Des procédures dédiées sont possibles pour éviter les risques
Le risque de cybersécurité posé par les fournisseurs peut néanmoins être réduit grâce à la mise en place de procédures dédiées. Parmi celles-ci, la plus importante est la gestion granulaire des accès, avec des restrictions au cas par cas. Ces restrictions comprennent principalement un délai d’utilisation limité ou l’identification des utilisateurs. Les règles d’accès doivent bien évidemment tenir compte des réglementations et des standards en vigueur sur le marché de l’entreprise cliente.
Concernant l’accès temporaire, une attention particulière doit être portée aux comptes d’administration système puisque ceux-ci n’ont pas vocation à être utilisés pour des opérations courantes.
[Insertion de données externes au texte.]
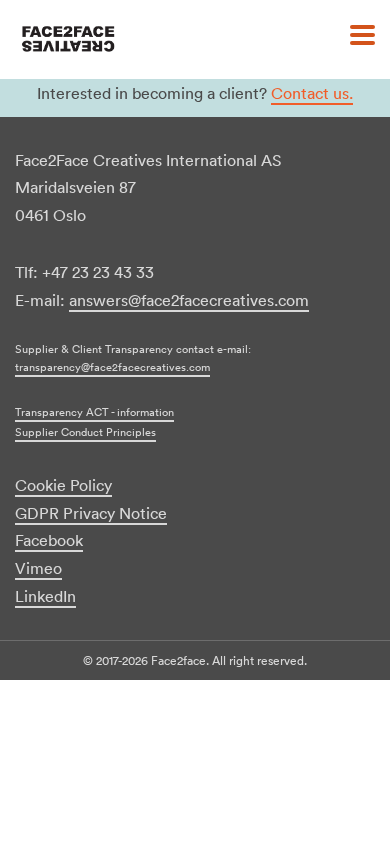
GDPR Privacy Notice (91, 513)
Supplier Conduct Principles (85, 432)
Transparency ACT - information (94, 412)
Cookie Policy (63, 485)
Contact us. (312, 93)
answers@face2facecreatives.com (189, 300)
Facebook (49, 540)
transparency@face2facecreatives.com (112, 367)
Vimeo (38, 568)
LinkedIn (45, 596)
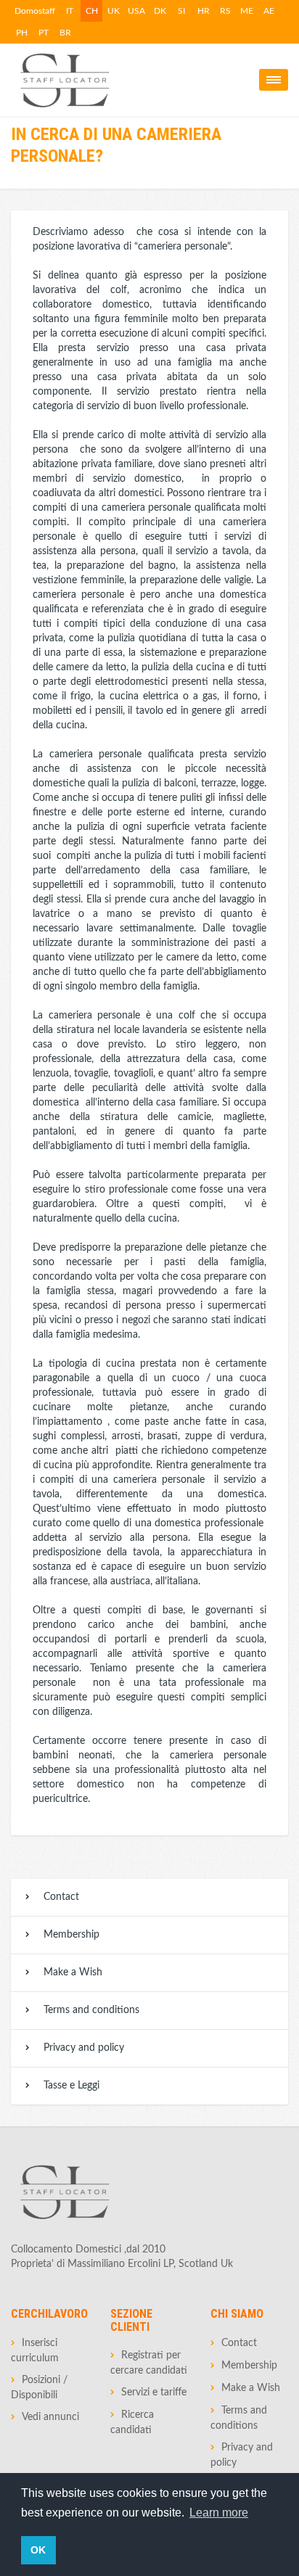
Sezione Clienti (131, 2320)
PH (22, 32)
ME (246, 11)
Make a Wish (73, 1972)
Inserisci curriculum (35, 2350)
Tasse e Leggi (71, 2086)
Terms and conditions (91, 2010)
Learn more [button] (218, 2512)
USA (136, 11)
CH (92, 11)
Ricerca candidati (132, 2422)
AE (268, 11)
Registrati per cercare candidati (148, 2363)
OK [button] (38, 2550)
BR (65, 32)
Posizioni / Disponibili (39, 2387)
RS (225, 11)
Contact (61, 1897)
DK (160, 11)
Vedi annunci (50, 2417)
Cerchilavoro (49, 2314)
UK (113, 11)
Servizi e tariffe (154, 2392)
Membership (71, 1935)
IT (69, 11)
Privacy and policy (84, 2048)
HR (203, 11)
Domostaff (35, 11)
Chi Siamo (236, 2314)
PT (43, 32)
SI (181, 11)
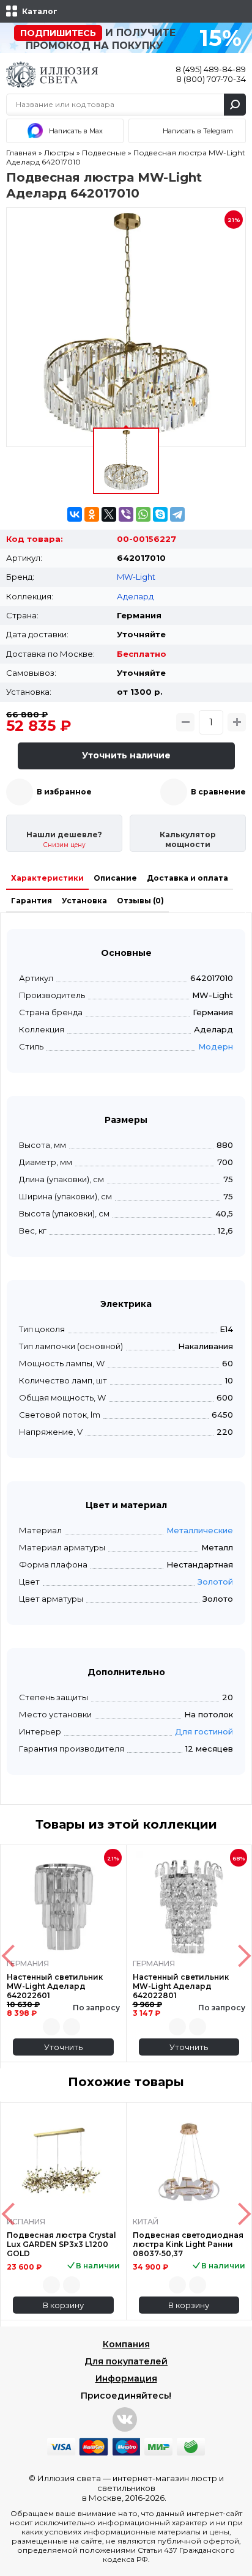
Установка (84, 900)
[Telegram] (177, 514)
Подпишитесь (58, 33)
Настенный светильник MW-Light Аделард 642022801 (181, 1986)
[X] (109, 514)
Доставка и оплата (187, 878)
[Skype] (160, 514)
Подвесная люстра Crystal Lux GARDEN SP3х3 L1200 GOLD (61, 2244)
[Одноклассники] (91, 514)
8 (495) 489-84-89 (211, 69)
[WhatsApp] (143, 514)
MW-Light (136, 577)
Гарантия (31, 900)
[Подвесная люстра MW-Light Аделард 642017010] (126, 327)
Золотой (215, 1581)
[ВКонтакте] (74, 514)
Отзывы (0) (140, 900)
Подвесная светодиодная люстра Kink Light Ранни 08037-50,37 (188, 2244)
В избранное (64, 791)
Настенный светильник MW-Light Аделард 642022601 (55, 1986)
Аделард (135, 596)
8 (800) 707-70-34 (211, 79)
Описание (115, 878)
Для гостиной (204, 1731)
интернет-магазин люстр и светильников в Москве (153, 2488)
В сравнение (218, 791)
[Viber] (126, 514)
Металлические (199, 1530)
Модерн (215, 1046)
Les utilisateurs à qui l’on accorde de tels comptes devraient ainsi toujours y accéder ponctuellement, juste le temps d’effectuer leur travail.
Afin de pouvoir retracer les actions de chaque utilisateur, il est indispensable d’utiliser des comptes nominatifs. Au-delà de leur efficacité technique, ils présentent accessoirement l’avantage de mieux responsabiliser les personnes, ce qui est susceptible de réduire le nombre d’incidents de sécurité dus aux maladresses. Les comptes nominatifs sont idéalement monitorés depuis une console centrale qui fournit tous les détails de l’activité des collaborateurs du prestataire lorsqu’ils utilisent les accès que l’entreprise cliente leur a accordés. Ces consoles sont mêmes capables de produire des alertes en temps réel en cas d’activité dangereuse, voire empêchent l’exécution de commandes indésirables, ce qui est bien plus efficace que l’analyse de logs à postériori.
Si des comptes partagés s’avèrent néanmoins nécessaires, il est possible de pallier l’absence d’identification nominative par un gestionnaire de mots de passe. Ceci permet à chaque utilisateur d’accéder à la ressource dont il a besoin dans un cadre autorisé, sans pour autant connaître exactement le mot de passe ni pouvoir s’en servir dans d’autres conditions. Les comptes nominatifs comme ceux sécurisés par des gestionnaires de mots de passe peuvent être surveillés par des outils de gestion de session. Ceux-ci reposent sur un moteur de Machine Learning pour détecter automatiquement les utilisations frauduleuses des privilèges accordés.
Précisons enfin que les prestataires tirent eux-mêmes les bénéfices de telles procédures de sécurité. Les traces enregistrées peuvent alimenter leurs audits de sécurité et servir de preuve pour démontrer la qualité de service qu’ils facturent.